The Story of Denise H.

Denise Hoover (name used with patient’s permission) discovered the existence of Inspire therapy the old-fashioned way—she read an article in the newspaper. And it came at a fortuitous time.

Diagnosed with OSA about 20 years ago, she underwent surgery to remove her tonsils and uvula. “That worked for awhile, then I used CPAP and I couldn’t tolerate that, then I tried a dental appliance and that didn’t work. I was out of options,” she says.

Hoover first consulted with Patrick Strollo, MD, FCCP, FAASM, medical director of the Sleep Medicine Center at UPMC, about having the Inspire device implanted.

Strollo ordered a sleep study, which Hoover knew would show that she had OSA. She then followed up with Soose, who evaluated her CPAP tolerance and checked to make sure she fit the BMI criteria. Finally, she underwent a sedated endoscopy that showed she was a good candidate for the procedure, which she underwent in May 2014.

Soose notes that many of his Inspire patients know they are difficult cases. “These aren’t patients that are expecting to eliminate their OSA. They’re more accepting of the side effects of OSA treatment,” he says. There are some potential side effects from the treatment, according to the company’s website, ranging from dry mouth or trouble speaking to nerve damage or bleeding.

As with CPAP and other traditional OSA treatments, patients are required to take part in activating the Inspire device nightly. Patients turn on the device with a remote that gives them about 30 minutes to fall asleep. This allows the treatment to be administered very gradually, not interfering with patients’ natural sleep cycle, Ni notes. “As the patient falls asleep, the treatment isn’t very noticeable,” he says.
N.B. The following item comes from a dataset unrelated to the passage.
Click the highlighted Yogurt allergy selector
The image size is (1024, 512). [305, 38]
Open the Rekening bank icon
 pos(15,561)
During follow-up exams, patients are held accountable. A transponder in the device allows clinicians to measure the frequency with which patients use the device. The early version of the device did not allow clinicians to measure the number of hours that patients used it, Ni notes, but self-reporting surveys in the clinical trials had 80% of patients self-reporting that they were using it regularly.

Overcoming Failure

Not every patient who wants Inspire therapy will be able to receive it due to a single or combination of factors—AHI, anatomy, or BMI.
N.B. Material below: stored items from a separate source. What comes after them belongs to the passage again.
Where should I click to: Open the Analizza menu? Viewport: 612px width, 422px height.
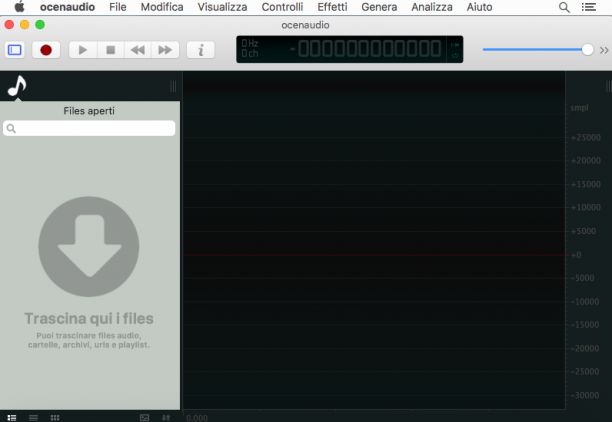(x=432, y=7)
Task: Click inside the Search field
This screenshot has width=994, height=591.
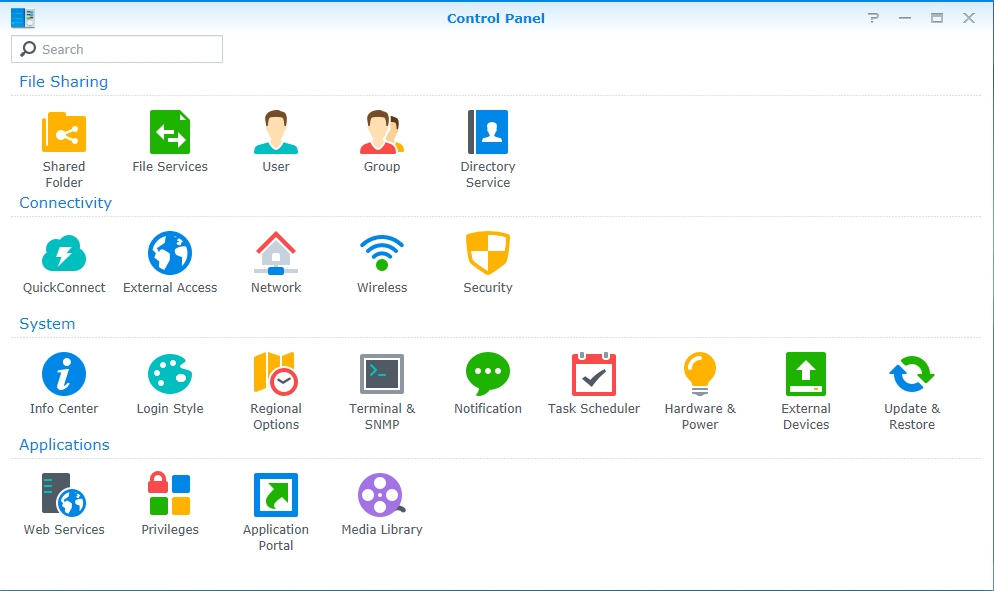Action: [116, 48]
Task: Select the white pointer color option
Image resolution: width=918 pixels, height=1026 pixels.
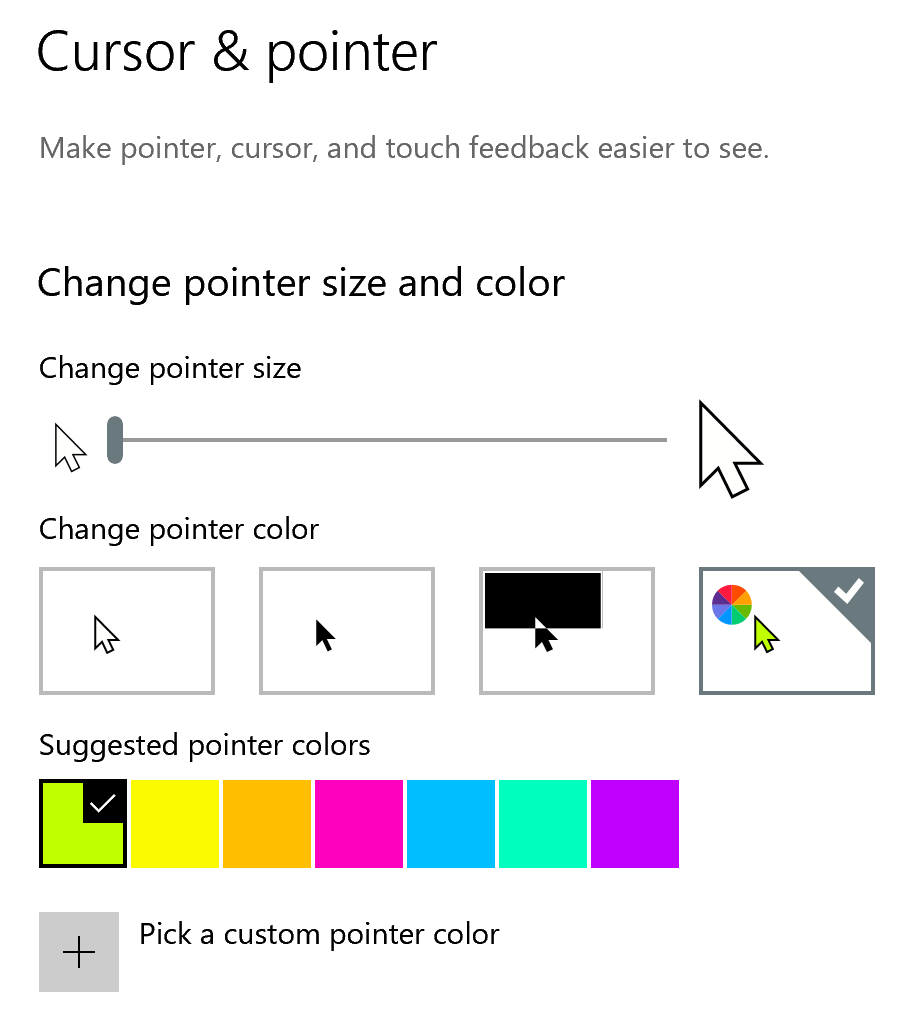Action: (x=127, y=631)
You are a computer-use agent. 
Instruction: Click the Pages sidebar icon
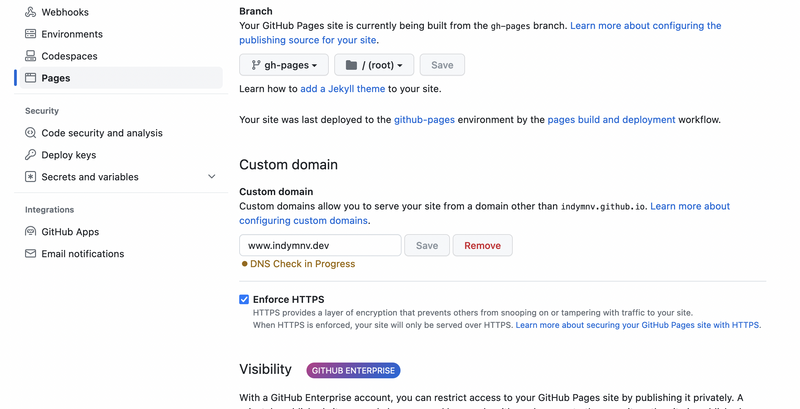point(31,78)
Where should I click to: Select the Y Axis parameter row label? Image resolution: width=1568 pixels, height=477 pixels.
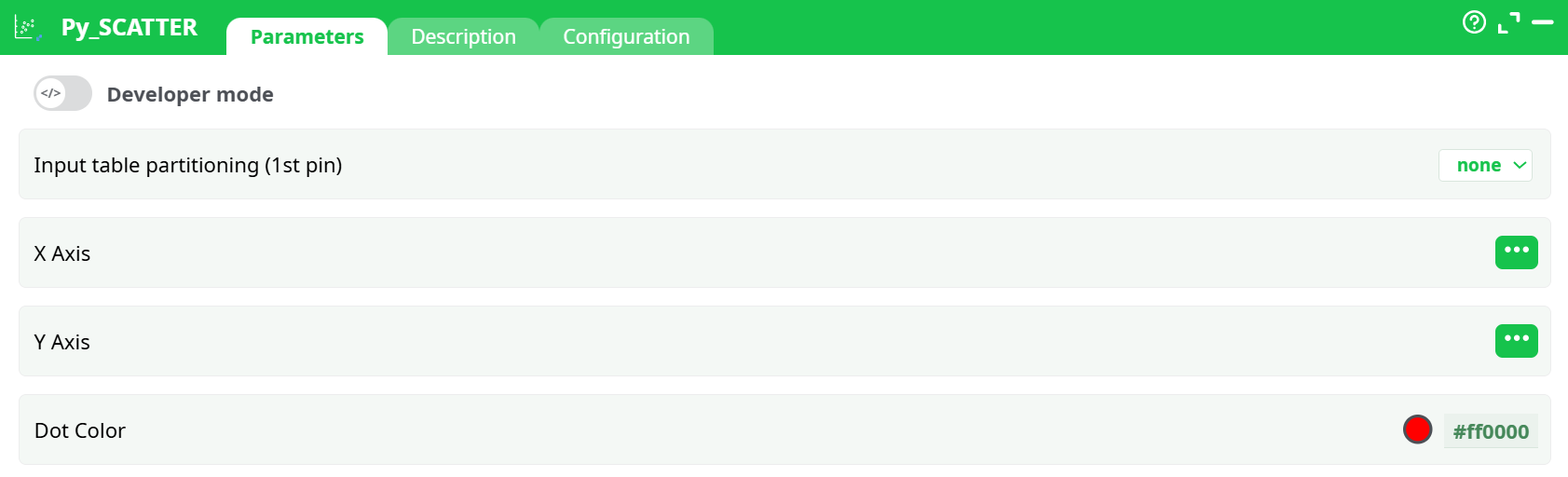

Soose doesn’t see the Inspire therapy as a new magic bullet that will “cure” OSA in those difficult cases. Instead he’s part of a new mindset that sees combination therapy as the route to success. “Patients aren’t well served with a cookie-cutter approach that starts with CPAP and ends with aggressive surgeries,” Soose says. “Today we’re doing more customized therapies, such as weight loss or a combination of therapies. Inspire filled a nice void. It’s shown to be successful with the right clinical and anatomical criteria. You don’t have to hit a home run with therapy.”

Soose, who helped develop the Inspire training program, notes that there are three criteria for a successful outcome: proper patient selection, correct execution of the implant, and proper follow-up (including proper therapy titration). The Inspire training program outlines all of these aspects in detail. “Our goal is to build a comprehensive program,” Ni says.

Currently, there are 30 centers that offer Inspire therapy, which can be found through the website.

C.A. Wolski has seen OSA technology come a long way since he first started reporting on sleep medicine in 2001. He’s particularly inspired by the combination therapy idea being put in practice by Ryan Soose, MD, and others.